The bottom line is that even if the Fed starts raising rates in Q1/15, the high end of the forecast range for the federal funds rate at the end of 2015 is about 2%, which translates to an average prime of about 5%. In historical terms, that is still quite low. The Fed may start pushing rates up by Q1/15, but that doesn’t mean borrowing will become expensive.

The labor market merits some additional discussion. While it may be difficult to disagree with the Fed’s pessimistic assessment of the health of the U.S. labor market, it is worth pointing out the labor market has become healthy enough that there will likely be upward pressure on the price of labor (wage rates) in 2015. There are two major factors that influence the supply of labor, which are in the midst of significant change. One is the labor force participation rate, which has been declining and is expected to continue to do so. The other is the retirement of the Baby Boomers. Both are putting downward pressure on supply. The labor force will continue growing along with U.S. population, but at the forecasted rate of growth, demand will likely outpace supply. The result will likely be an end to the wage stagnation that has existed for the past three decades. Wage rates are expected to increase in 2015, but at a slow pace.

Materials Segments

In addition to fast-growing end-use markets and a favorable financial environment, there will also likely be a favorable pricing environment in materials markets. Slower-than-expected growth in China and the European Union has helped keep prices stable in the metals markets since the end of the recession. As the first half of 2014 came to a close, however, steel and aluminum prices had reached a trough and they started to rise in the third quarter. Steel prices are rising slowly and forecasts call for the rate of increase to remain low through at least the first half of 2015.

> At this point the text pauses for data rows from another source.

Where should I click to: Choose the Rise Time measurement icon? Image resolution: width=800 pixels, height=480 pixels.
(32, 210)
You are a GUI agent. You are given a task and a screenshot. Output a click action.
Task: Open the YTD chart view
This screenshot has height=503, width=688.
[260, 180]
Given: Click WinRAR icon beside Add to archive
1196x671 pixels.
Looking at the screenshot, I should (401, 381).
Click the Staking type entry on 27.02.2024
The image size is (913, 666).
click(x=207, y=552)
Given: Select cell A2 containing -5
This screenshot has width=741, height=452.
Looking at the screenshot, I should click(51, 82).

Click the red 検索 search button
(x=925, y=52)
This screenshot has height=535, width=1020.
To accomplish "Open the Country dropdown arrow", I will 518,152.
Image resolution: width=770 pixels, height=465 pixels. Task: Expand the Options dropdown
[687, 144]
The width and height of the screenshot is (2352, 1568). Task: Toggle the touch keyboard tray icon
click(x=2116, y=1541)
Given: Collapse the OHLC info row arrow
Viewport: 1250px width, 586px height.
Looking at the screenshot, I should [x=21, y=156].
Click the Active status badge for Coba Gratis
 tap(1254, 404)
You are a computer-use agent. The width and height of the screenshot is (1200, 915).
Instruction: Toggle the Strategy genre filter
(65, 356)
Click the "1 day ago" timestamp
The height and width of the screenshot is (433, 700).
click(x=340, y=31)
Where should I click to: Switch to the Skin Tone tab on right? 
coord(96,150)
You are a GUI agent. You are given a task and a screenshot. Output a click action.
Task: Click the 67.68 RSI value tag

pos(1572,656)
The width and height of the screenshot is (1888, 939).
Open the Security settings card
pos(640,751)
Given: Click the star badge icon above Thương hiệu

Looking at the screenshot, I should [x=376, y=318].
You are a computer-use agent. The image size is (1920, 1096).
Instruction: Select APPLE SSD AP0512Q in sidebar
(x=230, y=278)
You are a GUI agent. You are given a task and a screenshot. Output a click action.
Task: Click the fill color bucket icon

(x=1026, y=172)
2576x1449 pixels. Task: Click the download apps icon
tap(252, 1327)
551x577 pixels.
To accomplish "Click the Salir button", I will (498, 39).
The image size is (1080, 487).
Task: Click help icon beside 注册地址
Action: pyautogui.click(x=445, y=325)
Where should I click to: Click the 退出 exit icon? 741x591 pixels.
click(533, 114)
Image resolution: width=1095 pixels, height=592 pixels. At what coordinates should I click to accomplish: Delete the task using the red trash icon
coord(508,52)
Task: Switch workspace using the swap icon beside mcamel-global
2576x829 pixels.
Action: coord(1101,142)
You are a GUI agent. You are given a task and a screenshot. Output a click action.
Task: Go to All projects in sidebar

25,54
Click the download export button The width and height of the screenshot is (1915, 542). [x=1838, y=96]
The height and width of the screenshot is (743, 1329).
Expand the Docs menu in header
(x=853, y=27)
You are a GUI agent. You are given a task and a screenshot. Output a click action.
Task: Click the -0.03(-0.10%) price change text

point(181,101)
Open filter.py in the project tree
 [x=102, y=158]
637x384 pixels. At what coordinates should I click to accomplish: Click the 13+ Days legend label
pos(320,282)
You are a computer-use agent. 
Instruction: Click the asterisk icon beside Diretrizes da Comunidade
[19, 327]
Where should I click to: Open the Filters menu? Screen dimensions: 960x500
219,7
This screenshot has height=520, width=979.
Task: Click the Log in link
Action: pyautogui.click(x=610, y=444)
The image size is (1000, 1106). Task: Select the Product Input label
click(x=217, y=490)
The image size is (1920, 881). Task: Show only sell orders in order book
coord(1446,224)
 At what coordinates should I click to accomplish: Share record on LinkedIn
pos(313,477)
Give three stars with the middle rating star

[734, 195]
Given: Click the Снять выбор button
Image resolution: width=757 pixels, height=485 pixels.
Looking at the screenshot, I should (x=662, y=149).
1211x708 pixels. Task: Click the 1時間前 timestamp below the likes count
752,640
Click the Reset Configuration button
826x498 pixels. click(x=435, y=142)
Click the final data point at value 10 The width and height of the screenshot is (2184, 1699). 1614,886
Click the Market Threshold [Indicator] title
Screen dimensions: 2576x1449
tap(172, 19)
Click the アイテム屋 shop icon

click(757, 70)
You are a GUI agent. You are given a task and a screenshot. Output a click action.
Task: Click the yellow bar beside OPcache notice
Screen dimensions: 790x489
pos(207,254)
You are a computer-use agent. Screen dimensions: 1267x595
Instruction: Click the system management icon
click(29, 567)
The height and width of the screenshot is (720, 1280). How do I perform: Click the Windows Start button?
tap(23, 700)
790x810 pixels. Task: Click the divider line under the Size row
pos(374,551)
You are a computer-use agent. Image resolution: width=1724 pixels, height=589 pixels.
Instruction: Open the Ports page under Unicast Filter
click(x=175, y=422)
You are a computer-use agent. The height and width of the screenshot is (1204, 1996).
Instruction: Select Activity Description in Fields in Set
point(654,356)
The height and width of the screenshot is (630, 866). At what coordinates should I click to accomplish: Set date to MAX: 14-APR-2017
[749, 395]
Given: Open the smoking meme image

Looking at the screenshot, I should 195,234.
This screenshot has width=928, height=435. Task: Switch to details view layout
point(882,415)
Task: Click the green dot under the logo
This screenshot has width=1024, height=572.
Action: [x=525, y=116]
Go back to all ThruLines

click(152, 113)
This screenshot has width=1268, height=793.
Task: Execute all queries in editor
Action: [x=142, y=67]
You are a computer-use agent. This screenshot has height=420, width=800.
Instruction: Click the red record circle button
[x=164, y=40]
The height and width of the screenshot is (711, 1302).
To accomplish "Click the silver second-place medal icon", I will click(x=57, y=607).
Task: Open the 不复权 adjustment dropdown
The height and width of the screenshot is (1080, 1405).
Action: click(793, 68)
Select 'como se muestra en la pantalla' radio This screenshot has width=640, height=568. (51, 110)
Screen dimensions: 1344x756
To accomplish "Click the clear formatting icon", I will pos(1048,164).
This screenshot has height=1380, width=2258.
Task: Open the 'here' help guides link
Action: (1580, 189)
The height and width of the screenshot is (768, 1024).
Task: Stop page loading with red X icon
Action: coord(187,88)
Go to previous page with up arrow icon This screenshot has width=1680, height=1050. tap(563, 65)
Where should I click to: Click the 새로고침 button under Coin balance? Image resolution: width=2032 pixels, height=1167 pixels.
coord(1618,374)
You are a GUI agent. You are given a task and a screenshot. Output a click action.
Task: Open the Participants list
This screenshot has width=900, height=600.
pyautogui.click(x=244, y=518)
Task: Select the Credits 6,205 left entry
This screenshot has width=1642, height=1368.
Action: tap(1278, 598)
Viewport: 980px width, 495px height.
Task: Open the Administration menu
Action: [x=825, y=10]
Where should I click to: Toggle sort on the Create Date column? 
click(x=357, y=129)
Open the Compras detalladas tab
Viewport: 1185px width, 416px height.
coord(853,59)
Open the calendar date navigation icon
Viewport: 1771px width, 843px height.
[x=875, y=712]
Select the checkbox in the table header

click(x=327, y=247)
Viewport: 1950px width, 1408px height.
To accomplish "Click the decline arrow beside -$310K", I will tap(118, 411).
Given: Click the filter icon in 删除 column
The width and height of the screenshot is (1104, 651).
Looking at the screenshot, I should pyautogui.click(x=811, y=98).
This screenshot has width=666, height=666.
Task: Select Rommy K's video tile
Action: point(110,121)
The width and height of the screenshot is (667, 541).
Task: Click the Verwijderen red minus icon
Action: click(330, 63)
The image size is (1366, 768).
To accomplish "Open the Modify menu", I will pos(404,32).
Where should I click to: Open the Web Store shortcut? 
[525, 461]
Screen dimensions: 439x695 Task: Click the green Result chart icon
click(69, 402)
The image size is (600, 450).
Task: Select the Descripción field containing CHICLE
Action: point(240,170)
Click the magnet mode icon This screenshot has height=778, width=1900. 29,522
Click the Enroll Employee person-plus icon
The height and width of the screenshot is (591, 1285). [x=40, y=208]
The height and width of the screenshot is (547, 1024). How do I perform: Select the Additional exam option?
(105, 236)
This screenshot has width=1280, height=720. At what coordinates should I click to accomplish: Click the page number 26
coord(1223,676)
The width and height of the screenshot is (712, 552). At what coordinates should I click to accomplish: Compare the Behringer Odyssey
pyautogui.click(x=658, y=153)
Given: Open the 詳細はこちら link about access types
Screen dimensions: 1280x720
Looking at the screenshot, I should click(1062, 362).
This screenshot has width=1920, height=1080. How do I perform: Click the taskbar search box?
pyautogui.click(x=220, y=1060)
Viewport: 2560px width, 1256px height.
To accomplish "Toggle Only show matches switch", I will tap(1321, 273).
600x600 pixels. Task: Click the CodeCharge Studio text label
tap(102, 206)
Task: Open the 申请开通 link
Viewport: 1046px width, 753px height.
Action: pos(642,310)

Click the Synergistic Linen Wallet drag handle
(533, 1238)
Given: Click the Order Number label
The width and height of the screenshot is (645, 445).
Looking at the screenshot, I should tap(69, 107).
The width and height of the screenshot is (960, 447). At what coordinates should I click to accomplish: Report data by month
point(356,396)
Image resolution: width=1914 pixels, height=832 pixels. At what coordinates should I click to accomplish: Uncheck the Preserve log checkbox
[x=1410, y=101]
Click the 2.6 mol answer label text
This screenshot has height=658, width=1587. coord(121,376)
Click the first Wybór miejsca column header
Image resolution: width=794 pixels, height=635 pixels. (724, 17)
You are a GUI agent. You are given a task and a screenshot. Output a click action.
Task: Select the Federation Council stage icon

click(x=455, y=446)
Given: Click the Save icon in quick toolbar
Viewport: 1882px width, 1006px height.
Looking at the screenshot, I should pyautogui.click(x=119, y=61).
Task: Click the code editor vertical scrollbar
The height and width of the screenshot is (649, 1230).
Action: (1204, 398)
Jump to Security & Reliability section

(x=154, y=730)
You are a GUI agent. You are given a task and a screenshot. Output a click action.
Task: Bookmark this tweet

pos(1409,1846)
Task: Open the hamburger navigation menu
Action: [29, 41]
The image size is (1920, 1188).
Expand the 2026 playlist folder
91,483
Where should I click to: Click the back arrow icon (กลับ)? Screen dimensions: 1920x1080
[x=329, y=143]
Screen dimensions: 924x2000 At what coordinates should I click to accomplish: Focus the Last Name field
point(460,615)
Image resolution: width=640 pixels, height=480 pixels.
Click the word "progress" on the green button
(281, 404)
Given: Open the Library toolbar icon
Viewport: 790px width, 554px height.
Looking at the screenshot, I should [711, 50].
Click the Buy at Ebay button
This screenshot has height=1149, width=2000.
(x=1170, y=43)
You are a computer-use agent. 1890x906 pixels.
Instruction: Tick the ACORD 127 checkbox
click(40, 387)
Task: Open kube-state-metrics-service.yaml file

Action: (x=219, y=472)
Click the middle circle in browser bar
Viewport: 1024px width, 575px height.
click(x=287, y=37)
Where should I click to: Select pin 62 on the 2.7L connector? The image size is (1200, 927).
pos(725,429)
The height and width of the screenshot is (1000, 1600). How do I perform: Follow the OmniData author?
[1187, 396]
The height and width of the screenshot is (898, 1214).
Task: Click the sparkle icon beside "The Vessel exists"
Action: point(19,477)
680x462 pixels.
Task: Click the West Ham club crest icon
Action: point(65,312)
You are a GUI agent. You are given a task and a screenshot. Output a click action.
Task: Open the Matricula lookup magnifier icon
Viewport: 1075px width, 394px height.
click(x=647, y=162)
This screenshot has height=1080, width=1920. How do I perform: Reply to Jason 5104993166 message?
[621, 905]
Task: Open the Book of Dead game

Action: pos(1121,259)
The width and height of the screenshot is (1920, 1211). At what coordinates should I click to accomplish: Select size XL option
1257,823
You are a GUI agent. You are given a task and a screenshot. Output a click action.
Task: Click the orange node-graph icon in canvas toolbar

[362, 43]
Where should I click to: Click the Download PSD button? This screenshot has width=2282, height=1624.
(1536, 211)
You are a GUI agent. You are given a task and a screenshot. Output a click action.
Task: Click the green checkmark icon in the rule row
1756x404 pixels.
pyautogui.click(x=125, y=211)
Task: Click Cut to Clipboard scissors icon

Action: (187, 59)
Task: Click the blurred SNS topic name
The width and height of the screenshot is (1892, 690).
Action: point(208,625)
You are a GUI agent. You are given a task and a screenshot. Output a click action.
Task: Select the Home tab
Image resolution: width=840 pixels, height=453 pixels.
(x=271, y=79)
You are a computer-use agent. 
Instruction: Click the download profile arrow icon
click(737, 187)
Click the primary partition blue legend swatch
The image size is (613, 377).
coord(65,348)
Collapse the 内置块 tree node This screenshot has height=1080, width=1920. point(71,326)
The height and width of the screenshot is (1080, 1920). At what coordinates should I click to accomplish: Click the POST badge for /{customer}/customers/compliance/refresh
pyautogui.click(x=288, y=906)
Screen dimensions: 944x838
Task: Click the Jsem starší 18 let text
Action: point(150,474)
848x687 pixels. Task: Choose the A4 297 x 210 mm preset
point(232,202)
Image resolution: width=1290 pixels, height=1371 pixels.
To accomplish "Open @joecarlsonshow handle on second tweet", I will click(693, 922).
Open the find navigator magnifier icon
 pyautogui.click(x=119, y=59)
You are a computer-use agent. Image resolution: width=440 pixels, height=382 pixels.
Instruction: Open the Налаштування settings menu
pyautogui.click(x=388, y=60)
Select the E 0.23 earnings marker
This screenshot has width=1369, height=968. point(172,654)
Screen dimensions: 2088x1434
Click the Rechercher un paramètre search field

The aluminum market will likely be different due to some large smelters being temporarily shut down. In addition, surprisingly strong economic growth in the U.S. and India in Q2/14 has led to increased demand. Industry experts now believe that aluminum supply will lag behind demand until 2017, resulting in rising prices. As is the case in the steel market, aluminum prices may rise slowly, but the probability of a rapid increase is much higher in the aluminum market.

State & Local Governments

Lastly, it looks as if U.S. state and local governments, a large market for trucks and truck equipment, will have mostly healthy budgets again in 2015. The unexpected length and depth of the recession exacerbated most state and local government budget deficits. While tax revenues had already started increasing in 2011, state laws mandated that all revenues in excess of budgeted spending be used to eliminate debt. State and municipal government fleet managers had difficult jobs as a result. As of this year, state and municipal governments were generally in a normal financial environment for the first time since 2008, and could write budgets for 2015 that provide funding for things like the replacement of 10-year-old-plus trucks that have exceeded their optimal life-cycle.

Conclusion

This year is shaping up to be a positive perfect storm for the commercial truck and truck equipment industry. Good financial and pricing environments, growing end-use markets and increases in state and municipal government spending will likely lead to a large increase in sales of commercial trucks and truck equipment in 2015, and the industry is expected to continue growing in 2016.

Steve Latin-Kasper is the market data and research director for the National Truck Equipment Association. He joined the NTEA in 1999 and provides research and analysis on markets and economic indicators relating to the work truck and truck equipment industry.